■ **PROBLEM TO WORK ON**:
Search the listing below for the line containing "Task: Open the calculator toolbar icon". From there through the line containing "This screenshot has height=1153, width=1690.", transcribe every line exactly, both ends included.

■ **TASK INPUTS**:
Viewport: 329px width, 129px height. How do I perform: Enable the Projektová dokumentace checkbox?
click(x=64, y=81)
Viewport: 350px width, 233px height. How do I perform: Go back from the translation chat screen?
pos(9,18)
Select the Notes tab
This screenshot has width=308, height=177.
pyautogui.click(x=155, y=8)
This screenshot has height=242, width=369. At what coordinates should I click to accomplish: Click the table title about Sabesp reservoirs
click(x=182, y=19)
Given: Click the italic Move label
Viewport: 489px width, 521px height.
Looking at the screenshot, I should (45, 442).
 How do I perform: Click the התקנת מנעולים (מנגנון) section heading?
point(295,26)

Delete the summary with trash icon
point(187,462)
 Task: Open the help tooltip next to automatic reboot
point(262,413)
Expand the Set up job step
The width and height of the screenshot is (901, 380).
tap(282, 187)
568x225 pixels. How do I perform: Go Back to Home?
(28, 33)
...
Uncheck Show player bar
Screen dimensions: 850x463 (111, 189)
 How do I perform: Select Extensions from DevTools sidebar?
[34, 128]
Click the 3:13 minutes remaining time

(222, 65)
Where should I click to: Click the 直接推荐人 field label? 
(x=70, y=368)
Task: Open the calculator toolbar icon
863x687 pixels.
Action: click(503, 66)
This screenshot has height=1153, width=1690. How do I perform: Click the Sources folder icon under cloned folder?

■ **ANSWER FOR THE TASK**:
Task: Open the calculator toolbar icon
863x687 pixels.
Action: click(503, 66)
This screenshot has height=1153, width=1690. How do I perform: Click the Sources folder icon under cloned folder?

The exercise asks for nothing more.